Este estudo, liderado por Lien Faelenes, da Faculdade de Psicologia e Ciências da Educação do Departamento de Psicologia Clínica e da Saúde Experimental, usou uma abordagem de análise de rede para construir uma imagem mais complexa do uso do Facebook. As análises de rede são métodos usados para criar modelos gráficos de várias variáveis, com cada variável representada por um nó e os relacionamentos entre os nós mapeados como arestas. Mais especificamente:

“O presente estudo buscou modelar as associações únicas entre indicadores centrais do uso do Facebook e a vulnerabilidade para transtornos afetivos. Uma força importante deste estudo é que ele examina o papel do capital social e da comparação social na relação entre o uso do Facebook e os indicadores de bem-estar. ”

Public Domain

 

Não há falta de estudos recentes associando as mídias sociais à depressão. Muitos desses estudos destacam uma série de riscos psicossociais relacionados ao tempo excessivo frente à tela, incluindo problemas com a atenção.

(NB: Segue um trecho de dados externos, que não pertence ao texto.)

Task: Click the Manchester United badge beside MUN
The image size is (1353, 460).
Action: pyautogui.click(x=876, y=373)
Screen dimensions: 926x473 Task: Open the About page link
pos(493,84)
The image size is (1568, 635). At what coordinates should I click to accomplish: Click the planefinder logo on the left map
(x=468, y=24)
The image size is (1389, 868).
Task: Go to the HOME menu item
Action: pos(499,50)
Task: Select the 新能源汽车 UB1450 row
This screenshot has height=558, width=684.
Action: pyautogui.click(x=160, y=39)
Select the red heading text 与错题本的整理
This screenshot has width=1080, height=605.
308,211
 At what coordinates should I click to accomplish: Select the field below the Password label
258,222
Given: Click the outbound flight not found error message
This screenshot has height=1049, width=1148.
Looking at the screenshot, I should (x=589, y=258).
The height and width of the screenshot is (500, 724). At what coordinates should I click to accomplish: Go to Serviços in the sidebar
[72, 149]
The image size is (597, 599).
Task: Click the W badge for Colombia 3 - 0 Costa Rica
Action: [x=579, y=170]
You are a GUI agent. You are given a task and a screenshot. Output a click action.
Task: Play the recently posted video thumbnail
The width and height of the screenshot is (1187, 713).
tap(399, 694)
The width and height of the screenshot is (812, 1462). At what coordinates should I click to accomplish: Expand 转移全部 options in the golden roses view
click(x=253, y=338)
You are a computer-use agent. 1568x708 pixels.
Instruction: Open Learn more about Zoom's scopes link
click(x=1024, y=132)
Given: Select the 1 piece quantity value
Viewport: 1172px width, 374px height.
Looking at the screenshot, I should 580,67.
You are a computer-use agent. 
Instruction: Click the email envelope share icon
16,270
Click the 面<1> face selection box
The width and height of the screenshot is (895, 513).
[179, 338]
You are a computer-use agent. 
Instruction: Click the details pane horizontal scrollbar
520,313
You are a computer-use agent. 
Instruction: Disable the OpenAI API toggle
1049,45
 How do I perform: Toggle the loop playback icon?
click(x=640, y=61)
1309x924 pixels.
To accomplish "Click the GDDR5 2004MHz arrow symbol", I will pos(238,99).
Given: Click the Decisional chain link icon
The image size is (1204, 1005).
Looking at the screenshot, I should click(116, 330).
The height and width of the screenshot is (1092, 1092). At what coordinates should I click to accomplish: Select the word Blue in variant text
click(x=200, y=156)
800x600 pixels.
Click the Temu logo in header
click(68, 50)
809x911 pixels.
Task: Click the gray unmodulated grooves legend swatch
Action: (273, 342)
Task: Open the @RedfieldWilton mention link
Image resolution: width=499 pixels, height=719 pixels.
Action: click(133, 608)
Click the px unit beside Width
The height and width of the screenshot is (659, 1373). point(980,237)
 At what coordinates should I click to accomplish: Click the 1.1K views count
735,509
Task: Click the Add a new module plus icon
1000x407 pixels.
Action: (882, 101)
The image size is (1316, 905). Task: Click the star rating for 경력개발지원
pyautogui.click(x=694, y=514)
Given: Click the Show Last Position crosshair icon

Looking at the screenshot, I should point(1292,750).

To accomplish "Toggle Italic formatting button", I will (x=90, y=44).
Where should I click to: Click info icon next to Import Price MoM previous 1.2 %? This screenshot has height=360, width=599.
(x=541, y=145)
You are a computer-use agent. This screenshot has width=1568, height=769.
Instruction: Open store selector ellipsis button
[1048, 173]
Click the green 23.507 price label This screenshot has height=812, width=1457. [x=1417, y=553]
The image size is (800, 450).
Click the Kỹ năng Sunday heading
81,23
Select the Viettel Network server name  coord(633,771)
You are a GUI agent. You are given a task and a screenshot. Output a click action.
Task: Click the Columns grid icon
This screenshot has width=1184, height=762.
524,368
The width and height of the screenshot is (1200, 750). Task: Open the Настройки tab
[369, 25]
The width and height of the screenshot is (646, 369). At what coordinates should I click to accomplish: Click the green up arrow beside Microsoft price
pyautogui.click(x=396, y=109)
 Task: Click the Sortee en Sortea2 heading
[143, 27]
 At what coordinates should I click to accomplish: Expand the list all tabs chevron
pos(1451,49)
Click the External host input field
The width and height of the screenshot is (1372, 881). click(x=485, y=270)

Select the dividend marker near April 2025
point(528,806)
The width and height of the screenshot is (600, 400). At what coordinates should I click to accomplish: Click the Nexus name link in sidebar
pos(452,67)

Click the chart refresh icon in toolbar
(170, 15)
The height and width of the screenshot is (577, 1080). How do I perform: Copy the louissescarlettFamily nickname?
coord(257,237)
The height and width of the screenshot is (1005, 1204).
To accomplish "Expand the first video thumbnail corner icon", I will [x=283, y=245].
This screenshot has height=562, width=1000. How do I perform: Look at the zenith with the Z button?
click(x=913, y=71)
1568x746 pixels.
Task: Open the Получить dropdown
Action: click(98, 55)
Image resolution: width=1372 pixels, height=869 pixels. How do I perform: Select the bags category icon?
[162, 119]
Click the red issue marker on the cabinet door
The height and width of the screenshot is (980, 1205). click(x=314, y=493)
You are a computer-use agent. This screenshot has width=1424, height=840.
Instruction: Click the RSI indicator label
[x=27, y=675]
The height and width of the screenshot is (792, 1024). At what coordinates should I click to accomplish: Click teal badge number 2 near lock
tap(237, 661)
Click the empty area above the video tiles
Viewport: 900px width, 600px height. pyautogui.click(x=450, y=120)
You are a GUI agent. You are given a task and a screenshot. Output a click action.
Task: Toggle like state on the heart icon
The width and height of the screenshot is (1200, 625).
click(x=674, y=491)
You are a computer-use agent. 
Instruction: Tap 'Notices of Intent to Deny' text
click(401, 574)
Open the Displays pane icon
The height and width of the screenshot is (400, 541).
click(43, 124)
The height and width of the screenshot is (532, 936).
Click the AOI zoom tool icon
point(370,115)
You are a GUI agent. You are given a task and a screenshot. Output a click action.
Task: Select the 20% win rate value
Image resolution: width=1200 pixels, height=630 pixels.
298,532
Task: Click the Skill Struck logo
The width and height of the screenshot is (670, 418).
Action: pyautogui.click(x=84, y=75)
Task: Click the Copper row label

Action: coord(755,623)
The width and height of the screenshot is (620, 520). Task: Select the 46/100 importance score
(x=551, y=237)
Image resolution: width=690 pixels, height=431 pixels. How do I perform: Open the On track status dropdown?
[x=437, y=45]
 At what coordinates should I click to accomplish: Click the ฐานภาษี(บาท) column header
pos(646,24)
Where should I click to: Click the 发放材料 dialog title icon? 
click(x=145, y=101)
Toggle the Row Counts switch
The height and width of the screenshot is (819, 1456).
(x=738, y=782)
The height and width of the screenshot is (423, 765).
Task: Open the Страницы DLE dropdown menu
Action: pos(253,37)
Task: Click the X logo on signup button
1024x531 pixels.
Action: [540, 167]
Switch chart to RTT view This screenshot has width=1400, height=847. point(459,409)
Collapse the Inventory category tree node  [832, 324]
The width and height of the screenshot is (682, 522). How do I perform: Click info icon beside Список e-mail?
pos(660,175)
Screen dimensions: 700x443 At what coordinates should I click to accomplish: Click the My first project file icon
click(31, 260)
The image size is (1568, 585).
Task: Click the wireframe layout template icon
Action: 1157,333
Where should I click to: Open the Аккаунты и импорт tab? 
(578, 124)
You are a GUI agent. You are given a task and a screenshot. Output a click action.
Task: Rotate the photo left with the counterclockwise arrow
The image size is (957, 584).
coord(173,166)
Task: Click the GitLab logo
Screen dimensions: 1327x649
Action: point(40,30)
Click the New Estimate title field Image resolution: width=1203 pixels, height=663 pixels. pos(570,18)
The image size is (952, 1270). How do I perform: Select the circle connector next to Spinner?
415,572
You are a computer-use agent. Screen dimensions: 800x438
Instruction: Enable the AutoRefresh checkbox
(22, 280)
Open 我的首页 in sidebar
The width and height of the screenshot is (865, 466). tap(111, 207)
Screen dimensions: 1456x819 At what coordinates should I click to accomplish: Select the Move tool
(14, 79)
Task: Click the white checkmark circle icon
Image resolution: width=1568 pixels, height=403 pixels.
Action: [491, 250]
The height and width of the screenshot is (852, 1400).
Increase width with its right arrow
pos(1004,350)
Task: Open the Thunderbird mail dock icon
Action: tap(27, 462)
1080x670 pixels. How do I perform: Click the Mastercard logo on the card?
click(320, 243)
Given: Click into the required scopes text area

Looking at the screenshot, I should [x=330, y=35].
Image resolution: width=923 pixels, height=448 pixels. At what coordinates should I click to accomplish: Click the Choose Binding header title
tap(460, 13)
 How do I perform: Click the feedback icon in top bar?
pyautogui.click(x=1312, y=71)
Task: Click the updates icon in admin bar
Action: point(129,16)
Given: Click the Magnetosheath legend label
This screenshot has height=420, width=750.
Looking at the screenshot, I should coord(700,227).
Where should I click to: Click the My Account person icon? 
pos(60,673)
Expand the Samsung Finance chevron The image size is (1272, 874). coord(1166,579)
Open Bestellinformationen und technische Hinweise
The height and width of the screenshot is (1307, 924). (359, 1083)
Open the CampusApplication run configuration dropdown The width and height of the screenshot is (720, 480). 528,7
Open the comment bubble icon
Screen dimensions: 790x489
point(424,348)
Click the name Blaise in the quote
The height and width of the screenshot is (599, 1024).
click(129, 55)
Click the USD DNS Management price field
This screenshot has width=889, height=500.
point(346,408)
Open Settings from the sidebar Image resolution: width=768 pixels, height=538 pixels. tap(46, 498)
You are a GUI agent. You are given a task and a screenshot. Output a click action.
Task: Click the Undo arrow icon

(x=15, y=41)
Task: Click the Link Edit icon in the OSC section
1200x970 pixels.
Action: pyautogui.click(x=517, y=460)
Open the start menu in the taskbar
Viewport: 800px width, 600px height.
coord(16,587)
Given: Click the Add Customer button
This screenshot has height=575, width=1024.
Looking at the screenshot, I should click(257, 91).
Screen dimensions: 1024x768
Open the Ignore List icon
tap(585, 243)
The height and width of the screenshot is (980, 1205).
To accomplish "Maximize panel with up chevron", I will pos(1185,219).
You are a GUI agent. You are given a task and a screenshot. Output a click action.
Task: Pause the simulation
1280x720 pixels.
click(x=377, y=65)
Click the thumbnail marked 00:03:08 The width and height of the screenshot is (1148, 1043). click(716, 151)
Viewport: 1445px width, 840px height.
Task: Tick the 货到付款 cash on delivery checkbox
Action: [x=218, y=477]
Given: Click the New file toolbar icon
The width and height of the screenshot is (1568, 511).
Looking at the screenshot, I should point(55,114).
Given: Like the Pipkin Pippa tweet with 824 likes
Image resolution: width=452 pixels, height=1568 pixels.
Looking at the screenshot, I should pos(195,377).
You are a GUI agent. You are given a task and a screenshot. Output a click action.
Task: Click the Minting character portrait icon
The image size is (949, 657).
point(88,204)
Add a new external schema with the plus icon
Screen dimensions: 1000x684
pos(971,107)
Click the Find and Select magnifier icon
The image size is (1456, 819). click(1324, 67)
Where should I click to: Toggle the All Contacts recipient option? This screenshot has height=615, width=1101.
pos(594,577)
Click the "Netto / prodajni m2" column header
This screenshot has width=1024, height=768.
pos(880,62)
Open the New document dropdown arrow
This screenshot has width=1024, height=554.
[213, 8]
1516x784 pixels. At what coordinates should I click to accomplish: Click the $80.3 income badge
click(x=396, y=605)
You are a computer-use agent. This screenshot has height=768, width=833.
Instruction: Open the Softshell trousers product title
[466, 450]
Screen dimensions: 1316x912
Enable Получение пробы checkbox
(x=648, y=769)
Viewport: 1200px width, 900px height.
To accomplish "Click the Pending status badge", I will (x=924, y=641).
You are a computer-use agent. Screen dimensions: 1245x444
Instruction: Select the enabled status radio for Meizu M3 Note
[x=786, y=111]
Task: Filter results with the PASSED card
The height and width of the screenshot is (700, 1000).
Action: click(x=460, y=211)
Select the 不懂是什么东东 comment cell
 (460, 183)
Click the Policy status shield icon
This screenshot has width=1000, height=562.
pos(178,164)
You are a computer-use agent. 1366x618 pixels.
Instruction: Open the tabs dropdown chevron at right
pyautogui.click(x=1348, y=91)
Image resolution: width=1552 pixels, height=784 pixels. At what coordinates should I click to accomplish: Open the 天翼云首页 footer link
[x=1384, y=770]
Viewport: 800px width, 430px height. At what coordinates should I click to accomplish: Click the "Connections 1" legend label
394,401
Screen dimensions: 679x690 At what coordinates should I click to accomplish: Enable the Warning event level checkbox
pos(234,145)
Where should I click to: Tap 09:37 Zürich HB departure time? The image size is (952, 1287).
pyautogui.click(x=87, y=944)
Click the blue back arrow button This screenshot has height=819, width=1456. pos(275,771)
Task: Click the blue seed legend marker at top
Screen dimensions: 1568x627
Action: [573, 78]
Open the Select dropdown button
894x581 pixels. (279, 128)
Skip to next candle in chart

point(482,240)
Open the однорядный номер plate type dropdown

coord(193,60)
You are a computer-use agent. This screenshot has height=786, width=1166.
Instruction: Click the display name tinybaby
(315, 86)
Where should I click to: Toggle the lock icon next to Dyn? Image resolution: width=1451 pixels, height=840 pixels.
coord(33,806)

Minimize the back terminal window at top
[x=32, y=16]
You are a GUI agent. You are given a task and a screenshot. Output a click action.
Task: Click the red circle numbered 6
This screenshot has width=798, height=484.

E, no entanto, outros estudos têm desafiado essas abordagens puramente pessimistas sobre o relacionamento entre as mídias sociais e a psicologia. Eles argumentam, em vez disso, que o uso de redes de mídia social pode aumentar o senso de propósito e os sentimentos de conectividade de uma pessoa, de maneiras que podem potencialmente neutralizar os efeitos negativos do seu uso excessivo. Em outras palavras, talvez não sejam essas ferramentas que causam problemas para as pessoas, mas como essas ferramentas são usadas para se relacionar com outras pessoas.

O estudo de Faelens et al. baseia-se em pesquisas anteriores conduzidas pelo autor principal, e que também usaram uma abordagem de análise de rede para ilustrar “associações complexas entre uso de mídia social, comparação social, autoestima e indicadores de risco para transtornos afetivos”.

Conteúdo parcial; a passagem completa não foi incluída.